- Opening Delimiter -

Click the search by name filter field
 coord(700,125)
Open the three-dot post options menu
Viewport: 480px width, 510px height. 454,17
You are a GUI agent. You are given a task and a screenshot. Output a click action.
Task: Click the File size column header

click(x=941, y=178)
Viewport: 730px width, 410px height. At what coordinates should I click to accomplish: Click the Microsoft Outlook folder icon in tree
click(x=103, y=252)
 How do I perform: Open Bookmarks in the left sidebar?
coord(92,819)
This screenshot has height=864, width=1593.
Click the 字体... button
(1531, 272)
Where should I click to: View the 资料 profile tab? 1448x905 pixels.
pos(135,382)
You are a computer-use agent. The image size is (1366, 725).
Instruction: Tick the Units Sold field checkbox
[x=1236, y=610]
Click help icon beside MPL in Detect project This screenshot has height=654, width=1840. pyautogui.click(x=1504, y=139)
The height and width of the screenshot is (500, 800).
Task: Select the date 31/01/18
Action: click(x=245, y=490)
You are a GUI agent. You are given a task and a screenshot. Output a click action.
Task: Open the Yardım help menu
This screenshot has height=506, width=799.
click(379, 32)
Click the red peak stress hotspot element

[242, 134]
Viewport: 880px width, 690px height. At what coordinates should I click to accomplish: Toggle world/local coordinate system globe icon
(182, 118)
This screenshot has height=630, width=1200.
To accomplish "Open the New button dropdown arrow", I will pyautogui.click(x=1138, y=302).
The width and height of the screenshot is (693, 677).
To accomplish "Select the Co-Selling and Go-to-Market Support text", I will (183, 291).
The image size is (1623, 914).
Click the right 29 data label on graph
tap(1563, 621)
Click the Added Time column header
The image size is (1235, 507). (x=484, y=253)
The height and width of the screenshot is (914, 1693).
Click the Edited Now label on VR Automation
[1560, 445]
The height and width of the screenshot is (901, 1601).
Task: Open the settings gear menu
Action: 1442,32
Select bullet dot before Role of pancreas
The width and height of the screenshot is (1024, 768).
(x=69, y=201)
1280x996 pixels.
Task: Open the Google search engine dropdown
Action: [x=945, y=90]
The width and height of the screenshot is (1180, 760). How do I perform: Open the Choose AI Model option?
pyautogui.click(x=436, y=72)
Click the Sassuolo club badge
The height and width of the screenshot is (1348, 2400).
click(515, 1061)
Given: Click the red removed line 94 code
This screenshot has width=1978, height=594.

- Closing Delimiter -

- Exercise objective
The records above need to be returned in full, with nothing altered.

- Worked solution
Click the search by name filter field
 coord(700,125)
Open the three-dot post options menu
Viewport: 480px width, 510px height. 454,17
You are a GUI agent. You are given a task and a screenshot. Output a click action.
Task: Click the File size column header

click(x=941, y=178)
Viewport: 730px width, 410px height. At what coordinates should I click to accomplish: Click the Microsoft Outlook folder icon in tree
click(x=103, y=252)
 How do I perform: Open Bookmarks in the left sidebar?
coord(92,819)
This screenshot has height=864, width=1593.
Click the 字体... button
(1531, 272)
Where should I click to: View the 资料 profile tab? 1448x905 pixels.
pos(135,382)
You are a computer-use agent. The image size is (1366, 725).
Instruction: Tick the Units Sold field checkbox
[x=1236, y=610]
Click help icon beside MPL in Detect project This screenshot has height=654, width=1840. pyautogui.click(x=1504, y=139)
The height and width of the screenshot is (500, 800).
Task: Select the date 31/01/18
Action: click(x=245, y=490)
You are a GUI agent. You are given a task and a screenshot. Output a click action.
Task: Open the Yardım help menu
This screenshot has height=506, width=799.
click(379, 32)
Click the red peak stress hotspot element

[242, 134]
Viewport: 880px width, 690px height. At what coordinates should I click to accomplish: Toggle world/local coordinate system globe icon
(182, 118)
This screenshot has height=630, width=1200.
To accomplish "Open the New button dropdown arrow", I will pyautogui.click(x=1138, y=302).
The width and height of the screenshot is (693, 677).
To accomplish "Select the Co-Selling and Go-to-Market Support text", I will (183, 291).
The image size is (1623, 914).
Click the right 29 data label on graph
tap(1563, 621)
Click the Added Time column header
The image size is (1235, 507). (x=484, y=253)
The height and width of the screenshot is (914, 1693).
Click the Edited Now label on VR Automation
[1560, 445]
The height and width of the screenshot is (901, 1601).
Task: Open the settings gear menu
Action: 1442,32
Select bullet dot before Role of pancreas
The width and height of the screenshot is (1024, 768).
(x=69, y=201)
1280x996 pixels.
Task: Open the Google search engine dropdown
Action: [x=945, y=90]
The width and height of the screenshot is (1180, 760). How do I perform: Open the Choose AI Model option?
pyautogui.click(x=436, y=72)
Click the Sassuolo club badge
The height and width of the screenshot is (1348, 2400).
click(515, 1061)
Given: Click the red removed line 94 code
This screenshot has width=1978, height=594.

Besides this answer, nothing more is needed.